> **YOUR GOAL**: Search the entries below for "agent" and copy each matching line.

> **WORKING DATA**:

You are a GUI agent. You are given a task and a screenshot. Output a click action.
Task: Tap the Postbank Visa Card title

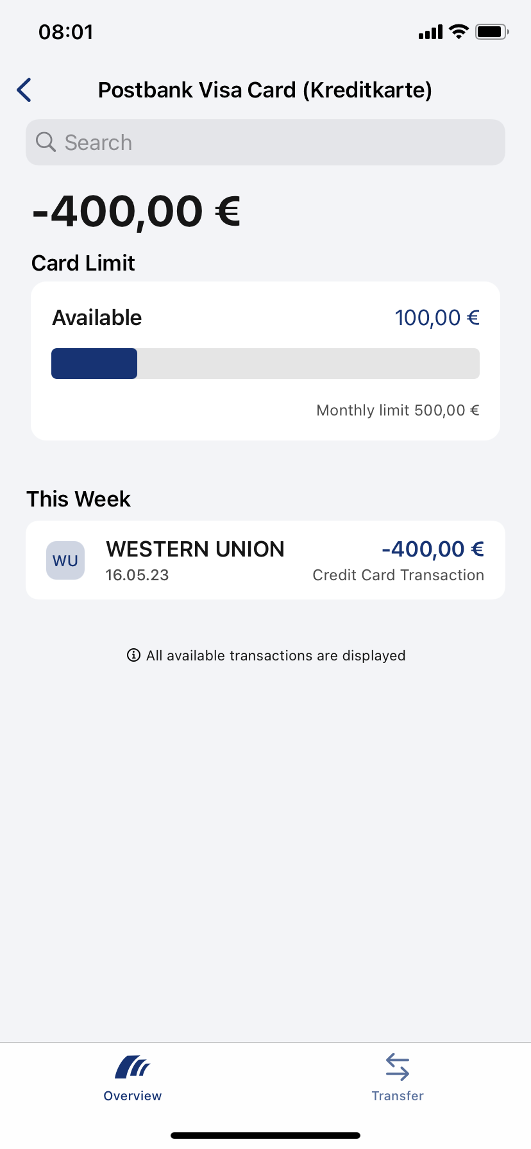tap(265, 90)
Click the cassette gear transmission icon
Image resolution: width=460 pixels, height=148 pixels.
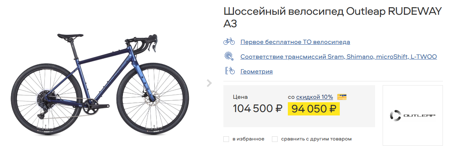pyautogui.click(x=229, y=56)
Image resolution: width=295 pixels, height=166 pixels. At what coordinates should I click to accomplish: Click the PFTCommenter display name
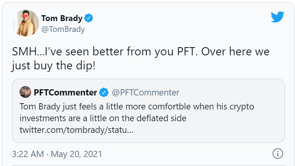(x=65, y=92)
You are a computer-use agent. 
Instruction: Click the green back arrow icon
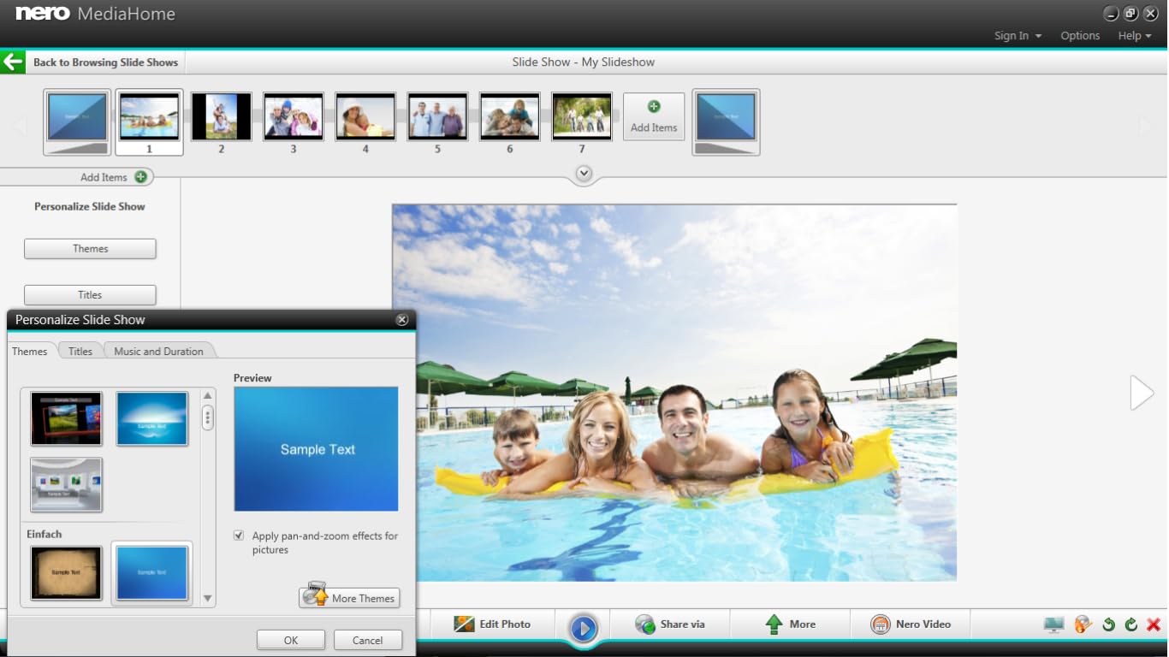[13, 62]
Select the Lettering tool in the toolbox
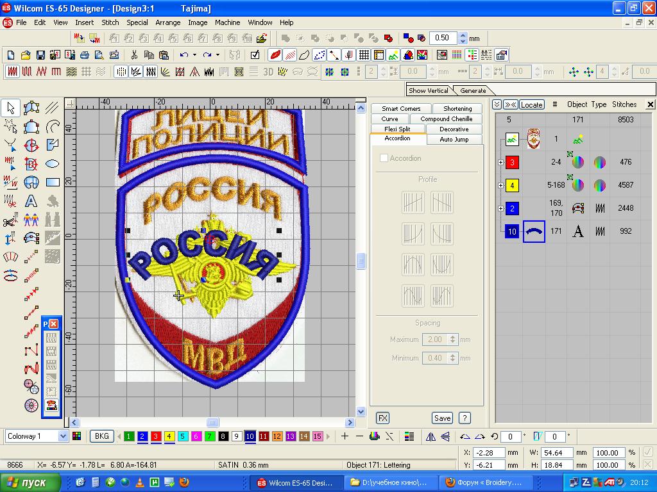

> **ANSWER TO THE EXERCISE**:
You are a GUI agent. You are given a task and a screenshot. Output a click action.
You are a computer-use agent. 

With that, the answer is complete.